The market for so-called “non-fungible tokens” — one-of-a-kind, verifiable digital assets that grabbed headlines when Sotheby’s sold an NFT by the artist Beeple for $69 million — peaked on May 3 with $102 million of sales in a single day, according to a Wednesday report.

That was during a frenzied week that racked up $170 million sales in total, according to an analysis published Wednesday by crypto news site Protos. 

By contrast, a middling $19.4 million in NFT sales were processed in the entire past week, according to the site. That’s a month-over-month drop of 89 percent — and a big embarrassment for NFTs, which have racked up big price tags for everything from old YouTube videos to tweets, and which auctioneers at Sotheby’s recently said represent “a new flowering of human creativity.” 
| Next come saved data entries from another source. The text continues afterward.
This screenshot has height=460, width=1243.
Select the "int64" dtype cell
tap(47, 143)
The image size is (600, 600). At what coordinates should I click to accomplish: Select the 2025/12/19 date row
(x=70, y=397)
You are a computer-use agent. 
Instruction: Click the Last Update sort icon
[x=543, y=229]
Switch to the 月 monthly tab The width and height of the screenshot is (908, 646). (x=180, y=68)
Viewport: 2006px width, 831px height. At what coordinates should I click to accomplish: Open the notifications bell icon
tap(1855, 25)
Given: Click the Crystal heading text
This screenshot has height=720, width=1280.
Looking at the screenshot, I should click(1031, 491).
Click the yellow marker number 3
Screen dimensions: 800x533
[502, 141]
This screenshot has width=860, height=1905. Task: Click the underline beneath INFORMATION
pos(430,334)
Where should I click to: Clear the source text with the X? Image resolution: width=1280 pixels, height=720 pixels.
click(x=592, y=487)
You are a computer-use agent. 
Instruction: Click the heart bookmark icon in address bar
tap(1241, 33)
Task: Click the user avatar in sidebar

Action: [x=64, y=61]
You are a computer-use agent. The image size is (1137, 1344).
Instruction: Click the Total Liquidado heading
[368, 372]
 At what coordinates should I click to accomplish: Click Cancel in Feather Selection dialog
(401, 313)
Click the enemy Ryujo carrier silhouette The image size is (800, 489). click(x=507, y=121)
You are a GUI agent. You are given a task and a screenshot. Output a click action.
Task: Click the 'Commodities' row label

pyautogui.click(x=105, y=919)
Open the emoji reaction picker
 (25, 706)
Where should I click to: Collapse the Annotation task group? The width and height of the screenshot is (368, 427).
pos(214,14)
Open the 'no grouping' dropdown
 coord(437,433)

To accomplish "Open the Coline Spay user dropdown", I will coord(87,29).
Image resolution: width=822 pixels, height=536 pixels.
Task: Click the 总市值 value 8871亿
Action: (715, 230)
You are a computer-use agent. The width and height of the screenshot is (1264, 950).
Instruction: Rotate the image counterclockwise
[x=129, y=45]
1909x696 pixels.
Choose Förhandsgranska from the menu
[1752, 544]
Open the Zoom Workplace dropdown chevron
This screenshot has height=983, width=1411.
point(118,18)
The number of users buying and selling NFTs has also plummeted by about 70 percent. There were 3,900 active crypto wallets on Tuesday, compared to more than 12,000 in early May, according to the report. 

But while NFT art has received the most mass attention, the NFT “collectibles” market has proven more resilient, according to the report. Collectibles like “CryptoPunks” and “Hashmasks” clocked $9.2 million in sales during the last week, compared to $3 million of NFT art. 

The news comes on the same day that Sotheby’s begins a weeklong auction of the world’s first known NFT, a simple red, blue and pink image from 2014.